The news of General Motors retreating from the Trump Administration’s fight with the California Air Resources Board and joining Ford, BMW, VW, and Honda isn’t a surprise. President Trump was peculiarly involved in the auto industry. 

He berated the domestic brands for outsourcing assembly to other countries, especially Mexico. He also fought my home state of California over its stricter-than-federal fuel economy standards. Taking a hardline pro-business stance on the auto industry was supposed to win Trump votes in Michigan in 2020. We know how that turned out.

GM bailing out of Trump’s legal efforts against the California Air Resources Board (CARB), to me is just a business decision to curry favor with the next administration. That Detroit automakers have been based in otherwise deep-blue Michigan, complicit in union inefficiencies for decades, and receptive to government bailouts – three realities that follow the Yellow Brick Road to a preference for the Democratic Party -- is a story for another day.

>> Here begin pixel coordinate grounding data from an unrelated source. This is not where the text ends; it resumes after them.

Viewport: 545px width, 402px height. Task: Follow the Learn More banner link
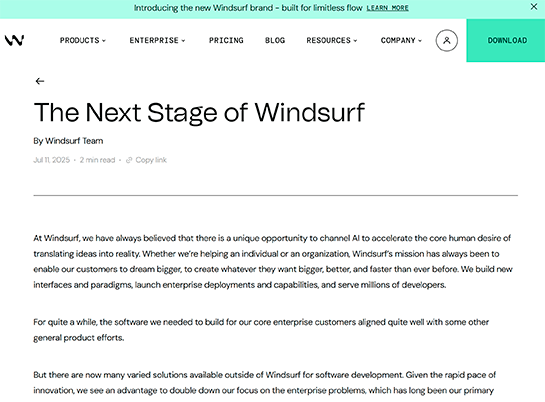point(388,8)

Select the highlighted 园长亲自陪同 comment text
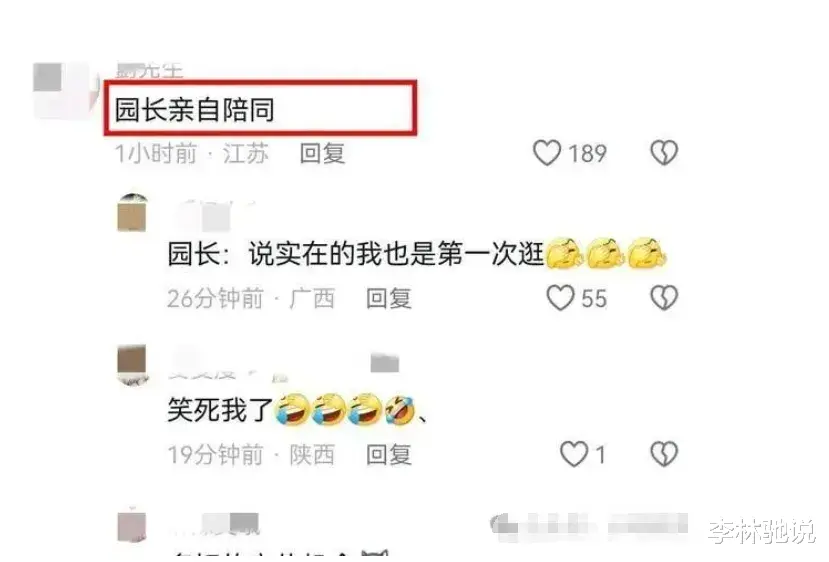(195, 110)
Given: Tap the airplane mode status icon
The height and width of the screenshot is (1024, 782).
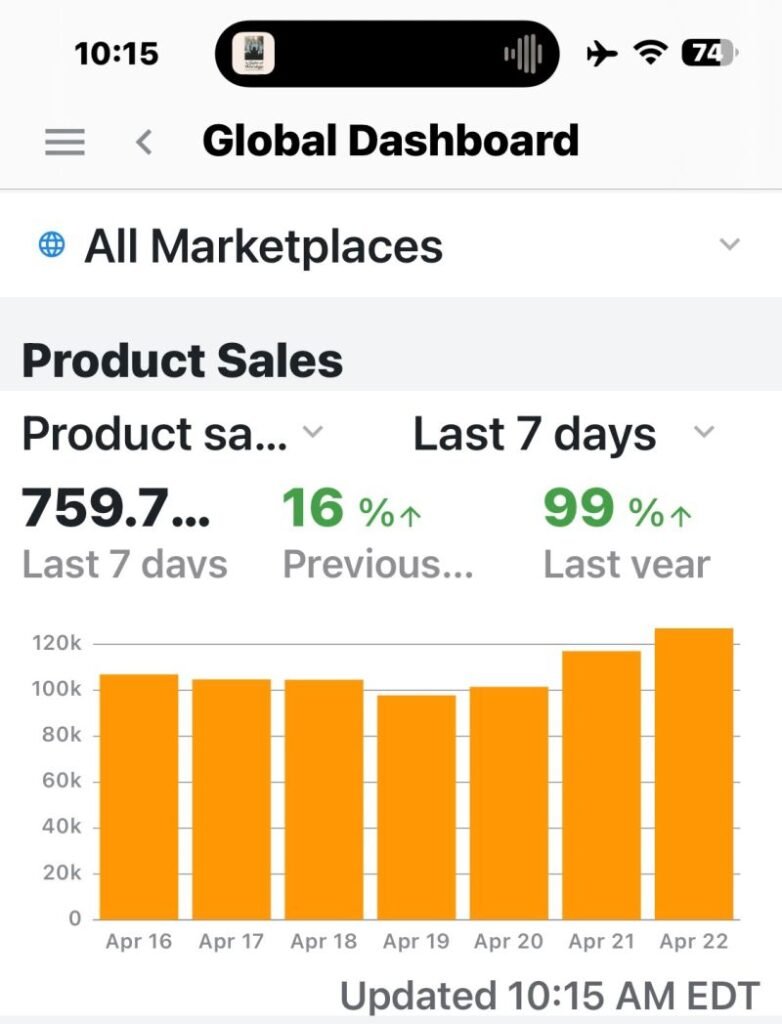Looking at the screenshot, I should pos(602,53).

But what about two sets of fuel economy standards? When President Obama abruptly dictated an astronomical increase in fuel efficiency, I thought there was no way the automakers could meet them by 2025. How do politicians expect a business with such long development time, such as the auto industry, to turn on a dime when platforms and engines are designed for seven- to 10-year product cycles? 

There should be one national standard, and it could be the California standard as long as the automakers are given enough time to implement them, without throwing mandates or lawsuits around in an attempt to appease the political base.

The auto industry will be able to meet the California fuel economy standard, which at 51 mpg by 2026 still reflects a bit of a break from the Obama administration’s 54.5 mpg by 2025. But let’s choose one national mandate and stick with it for a while. It would provide the regulatory stability businesses need.